Looking at the data below, report how many lines contain "menu", with no other words.
>>>>
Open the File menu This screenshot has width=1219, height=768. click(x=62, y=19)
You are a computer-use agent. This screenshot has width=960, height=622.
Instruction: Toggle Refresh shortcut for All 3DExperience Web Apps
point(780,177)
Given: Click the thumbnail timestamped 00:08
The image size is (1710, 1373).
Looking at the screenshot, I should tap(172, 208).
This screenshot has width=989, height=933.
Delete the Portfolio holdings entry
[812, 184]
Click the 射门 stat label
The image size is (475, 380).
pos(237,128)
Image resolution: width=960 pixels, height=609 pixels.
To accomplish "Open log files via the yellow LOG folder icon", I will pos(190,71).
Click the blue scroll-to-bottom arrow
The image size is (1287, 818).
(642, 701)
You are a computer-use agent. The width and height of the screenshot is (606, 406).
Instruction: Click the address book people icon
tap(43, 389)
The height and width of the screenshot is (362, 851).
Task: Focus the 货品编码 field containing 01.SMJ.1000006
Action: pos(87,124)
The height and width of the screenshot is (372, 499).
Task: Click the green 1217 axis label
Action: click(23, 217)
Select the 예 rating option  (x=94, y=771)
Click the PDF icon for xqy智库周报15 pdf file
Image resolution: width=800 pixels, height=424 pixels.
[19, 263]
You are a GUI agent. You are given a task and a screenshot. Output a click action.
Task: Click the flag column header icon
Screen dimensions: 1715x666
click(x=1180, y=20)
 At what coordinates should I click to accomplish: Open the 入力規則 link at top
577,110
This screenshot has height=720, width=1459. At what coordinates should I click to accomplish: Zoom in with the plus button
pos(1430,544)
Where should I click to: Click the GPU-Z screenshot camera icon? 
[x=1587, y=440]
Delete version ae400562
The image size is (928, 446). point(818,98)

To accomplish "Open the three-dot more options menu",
<<<<
SOLUTION TO THE EXERCISE: 2